Lets generate some linear regression data. We only generate 100 data points. This is simply a straight line with Gaussian noise - a problem linear regression is optimal for.

x = np.random.uniform(0, 20, size=(100))
true_data = lambda x: 3 + 0.7*x
y = true_data(x) + np.random.normal(scale=2.0, size=(100))

fig, ax = plt.subplots(figsize=(10,6))
ax.plot(x, y, '.')
plt.show()

svg

Lets try fit this with a neural network. The network is deliberating over complex with over 40,000 parameters to tune and the relu activation function for non-linearity.

model = tf.keras.Sequential(
    [
        tf.keras.layers.Dense(
            100, input_shape=(1,), activation=tf.keras.activations.relu
        ),
        tf.keras.layers.Dense(
            100, activation=tf.keras.activations.relu
        ),
        tf.keras.layers.Dense(
            100, activation=tf.keras.activations.relu
        ),
        tf.keras.layers.Dense(
            100, activation=tf.keras.activations.relu
        ),
        tf.keras.layers.Dense(
            100, activation=tf.keras.activations.relu
        ),
        tf.keras.layers.Dense(1),
    ]
)
model.compile(
    optimizer=tf.optimizers.Adam(learning_rate=0.01), loss=tf.keras.losses.mse
)
model.summary()

Model: "sequential"
_________________________________________________________________
Layer (type)                 Output Shape              Param #   
=================================================================
dense (Dense)                (None, 100)               200       
_________________________________________________________________
dense_1 (Dense)              (None, 100)               10100     
_________________________________________________________________
dense_2 (Dense)              (None, 100)               10100     
_________________________________________________________________
dense_3 (Dense)              (None, 100)               10100     
_________________________________________________________________
dense_4 (Dense)              (None, 100)               10100     
_________________________________________________________________
dense_5 (Dense)              (None, 1)                 101       
=================================================================
Total params: 40,701
Trainable params: 40,701
Non-trainable params: 0
_________________________________________________________________

history = model.fit(x, y, epochs=200, verbose=False)
plt.plot(history.history["loss"])
plt.xlabel('epoch')
plt.ylabel('loss')
plt.show()

svg

If we make predictions from the overly complex neural network we would expect some drastically overfit results…
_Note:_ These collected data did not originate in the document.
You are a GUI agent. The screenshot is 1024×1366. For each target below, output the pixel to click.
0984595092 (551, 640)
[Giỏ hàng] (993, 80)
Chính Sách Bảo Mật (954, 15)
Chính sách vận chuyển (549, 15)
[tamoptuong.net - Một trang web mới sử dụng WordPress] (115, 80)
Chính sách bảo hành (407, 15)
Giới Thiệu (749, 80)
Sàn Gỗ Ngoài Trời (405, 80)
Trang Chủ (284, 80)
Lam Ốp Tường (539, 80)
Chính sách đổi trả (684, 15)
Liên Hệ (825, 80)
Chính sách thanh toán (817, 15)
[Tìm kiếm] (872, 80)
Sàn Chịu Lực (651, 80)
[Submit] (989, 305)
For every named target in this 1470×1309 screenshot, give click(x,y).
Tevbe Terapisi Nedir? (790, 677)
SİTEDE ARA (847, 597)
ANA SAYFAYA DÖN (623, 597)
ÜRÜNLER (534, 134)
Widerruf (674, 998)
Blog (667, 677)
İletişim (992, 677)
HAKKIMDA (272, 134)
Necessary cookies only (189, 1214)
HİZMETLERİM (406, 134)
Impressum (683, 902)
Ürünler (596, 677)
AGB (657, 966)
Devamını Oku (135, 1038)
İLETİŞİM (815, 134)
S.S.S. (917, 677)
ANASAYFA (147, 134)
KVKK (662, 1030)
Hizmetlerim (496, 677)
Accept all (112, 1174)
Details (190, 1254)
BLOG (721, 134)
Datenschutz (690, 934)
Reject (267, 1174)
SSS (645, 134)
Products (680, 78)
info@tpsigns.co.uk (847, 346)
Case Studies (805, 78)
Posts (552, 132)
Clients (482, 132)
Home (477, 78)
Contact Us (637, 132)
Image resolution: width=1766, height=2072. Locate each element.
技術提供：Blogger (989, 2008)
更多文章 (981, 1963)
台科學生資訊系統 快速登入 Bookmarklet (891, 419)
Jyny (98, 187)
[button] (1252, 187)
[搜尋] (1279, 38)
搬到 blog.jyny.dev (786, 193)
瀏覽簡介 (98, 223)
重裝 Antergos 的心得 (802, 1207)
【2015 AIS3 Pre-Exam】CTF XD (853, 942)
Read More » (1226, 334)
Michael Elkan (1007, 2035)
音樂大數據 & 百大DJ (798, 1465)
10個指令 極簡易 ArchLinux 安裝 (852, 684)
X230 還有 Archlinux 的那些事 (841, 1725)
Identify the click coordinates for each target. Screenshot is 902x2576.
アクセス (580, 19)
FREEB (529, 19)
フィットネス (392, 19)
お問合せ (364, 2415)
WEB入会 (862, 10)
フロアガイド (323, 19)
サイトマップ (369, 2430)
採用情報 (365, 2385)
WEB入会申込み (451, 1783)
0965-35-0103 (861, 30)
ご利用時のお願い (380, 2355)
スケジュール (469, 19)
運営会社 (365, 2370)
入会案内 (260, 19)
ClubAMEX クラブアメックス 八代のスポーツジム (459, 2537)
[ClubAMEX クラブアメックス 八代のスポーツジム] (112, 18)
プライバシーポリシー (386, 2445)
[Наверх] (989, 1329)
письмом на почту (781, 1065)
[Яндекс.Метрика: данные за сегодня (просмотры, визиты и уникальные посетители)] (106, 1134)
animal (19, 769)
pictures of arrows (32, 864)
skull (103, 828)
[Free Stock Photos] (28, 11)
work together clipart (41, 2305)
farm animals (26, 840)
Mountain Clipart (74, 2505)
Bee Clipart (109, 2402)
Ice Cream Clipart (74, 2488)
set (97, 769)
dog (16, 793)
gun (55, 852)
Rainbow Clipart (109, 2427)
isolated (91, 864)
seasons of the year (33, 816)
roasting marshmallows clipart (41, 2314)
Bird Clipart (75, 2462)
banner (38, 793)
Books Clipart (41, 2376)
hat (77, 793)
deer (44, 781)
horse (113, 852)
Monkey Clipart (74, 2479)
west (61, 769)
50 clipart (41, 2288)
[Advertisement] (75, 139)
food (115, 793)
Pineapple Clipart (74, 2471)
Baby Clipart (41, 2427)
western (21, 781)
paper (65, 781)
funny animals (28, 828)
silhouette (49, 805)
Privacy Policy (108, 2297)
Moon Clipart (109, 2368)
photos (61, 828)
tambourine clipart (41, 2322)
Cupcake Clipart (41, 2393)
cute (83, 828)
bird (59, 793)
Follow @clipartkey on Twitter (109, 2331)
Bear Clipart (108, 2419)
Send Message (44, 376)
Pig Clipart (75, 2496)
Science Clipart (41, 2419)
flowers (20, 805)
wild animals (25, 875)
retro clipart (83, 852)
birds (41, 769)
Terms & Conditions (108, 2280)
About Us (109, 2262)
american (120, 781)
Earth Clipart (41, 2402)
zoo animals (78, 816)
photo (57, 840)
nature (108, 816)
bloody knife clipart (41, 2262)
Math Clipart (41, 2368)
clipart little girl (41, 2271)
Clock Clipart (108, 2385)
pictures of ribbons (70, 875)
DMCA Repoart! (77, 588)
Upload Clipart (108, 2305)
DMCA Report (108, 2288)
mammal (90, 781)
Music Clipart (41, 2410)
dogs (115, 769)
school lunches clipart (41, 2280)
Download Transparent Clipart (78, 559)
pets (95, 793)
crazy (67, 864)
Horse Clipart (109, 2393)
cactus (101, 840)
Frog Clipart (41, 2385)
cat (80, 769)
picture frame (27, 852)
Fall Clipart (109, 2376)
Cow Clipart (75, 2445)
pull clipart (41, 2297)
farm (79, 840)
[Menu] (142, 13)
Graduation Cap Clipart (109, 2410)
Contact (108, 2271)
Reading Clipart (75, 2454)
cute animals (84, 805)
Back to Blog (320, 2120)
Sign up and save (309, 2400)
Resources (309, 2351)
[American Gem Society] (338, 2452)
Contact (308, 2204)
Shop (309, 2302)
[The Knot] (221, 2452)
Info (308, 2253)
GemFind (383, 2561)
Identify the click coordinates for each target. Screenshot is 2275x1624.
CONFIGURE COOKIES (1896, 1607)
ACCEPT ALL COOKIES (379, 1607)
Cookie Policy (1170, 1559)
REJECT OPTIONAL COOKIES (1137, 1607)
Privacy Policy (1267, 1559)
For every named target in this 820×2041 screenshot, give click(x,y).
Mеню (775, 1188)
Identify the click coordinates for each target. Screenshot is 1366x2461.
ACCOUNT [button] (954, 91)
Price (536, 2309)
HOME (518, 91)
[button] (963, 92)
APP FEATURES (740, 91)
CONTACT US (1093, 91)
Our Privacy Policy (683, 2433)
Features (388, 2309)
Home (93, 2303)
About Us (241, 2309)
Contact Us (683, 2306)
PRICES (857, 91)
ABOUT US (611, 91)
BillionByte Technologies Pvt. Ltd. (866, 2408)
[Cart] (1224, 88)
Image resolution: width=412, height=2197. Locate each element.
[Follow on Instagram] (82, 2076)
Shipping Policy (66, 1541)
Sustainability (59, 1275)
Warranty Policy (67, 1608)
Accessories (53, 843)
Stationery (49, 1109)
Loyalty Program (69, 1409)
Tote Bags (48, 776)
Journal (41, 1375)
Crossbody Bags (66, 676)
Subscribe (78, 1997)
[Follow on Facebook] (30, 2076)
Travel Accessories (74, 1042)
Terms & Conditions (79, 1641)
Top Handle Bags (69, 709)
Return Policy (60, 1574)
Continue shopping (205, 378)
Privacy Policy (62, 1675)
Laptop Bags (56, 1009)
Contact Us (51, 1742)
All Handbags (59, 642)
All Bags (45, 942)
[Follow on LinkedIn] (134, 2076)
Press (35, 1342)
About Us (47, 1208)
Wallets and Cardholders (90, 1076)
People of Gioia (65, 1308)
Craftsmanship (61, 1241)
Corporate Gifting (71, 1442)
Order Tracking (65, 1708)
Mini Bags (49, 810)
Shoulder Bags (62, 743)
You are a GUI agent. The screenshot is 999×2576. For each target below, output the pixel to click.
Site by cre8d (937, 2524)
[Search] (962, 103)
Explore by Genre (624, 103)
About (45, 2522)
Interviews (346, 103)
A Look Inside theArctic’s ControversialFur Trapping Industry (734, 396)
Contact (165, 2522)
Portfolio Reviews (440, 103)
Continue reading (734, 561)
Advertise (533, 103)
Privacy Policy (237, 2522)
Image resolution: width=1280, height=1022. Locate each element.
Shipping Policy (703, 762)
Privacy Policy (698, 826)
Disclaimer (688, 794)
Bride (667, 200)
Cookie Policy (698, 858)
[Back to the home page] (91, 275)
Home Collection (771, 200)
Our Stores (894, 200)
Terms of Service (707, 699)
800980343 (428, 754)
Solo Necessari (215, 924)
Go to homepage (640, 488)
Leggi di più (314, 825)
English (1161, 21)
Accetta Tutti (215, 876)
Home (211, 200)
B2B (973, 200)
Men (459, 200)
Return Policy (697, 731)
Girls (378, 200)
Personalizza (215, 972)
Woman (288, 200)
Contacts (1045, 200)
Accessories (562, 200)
x_eval = np.linspace(0, 20, 1000)
y_eval = model.predict(x_eval)

fig, ax = plt.subplots(figsize=(10,6))
ax.plot(x, y, '.', label='data')
ax.plot(x_eval, y_eval, label='NN')
plt.legend()
plt.show()

svg

The results are pretty reasonable! There isnt a crazy line that passing through all our points.

We can compare this to the results from linear regression. For laziness, we do this in tensorflow using a single layer linear network:

model_linear = tf.keras.Sequential(
    [
        tf.keras.layers.Dense(1, input_shape=(1,)),
    ]
)

model_linear.compile(
    optimizer=tf.optimizers.Adam(learning_rate=0.05), loss=tf.keras.losses.mse
)
model_linear.summary()

Model: "sequential_1"
_________________________________________________________________
Layer (type)                 Output Shape              Param #   
=================================================================
dense_6 (Dense)              (None, 1)                 2         
=================================================================
Total params: 2
Trainable params: 2
Non-trainable params: 0
_________________________________________________________________

history_linear = model_linear.fit(x, y, epochs=200, verbose=False)
plt.plot(history_linear.history["loss"])
y_linear_eval = model_linear.predict(x_eval)

svg

fig, ax = plt.subplots(figsize=(10,6))
ax.plot(x, y, '.', label='data')
ax.plot(x_eval, y_eval, label='NN')
ax.plot(x_eval, y_linear_eval, label='linear regression')
plt.legend()
plt.show()

svg

The two models look pretty similar. For more details on why this is the case - please refer to the paper in the introduction.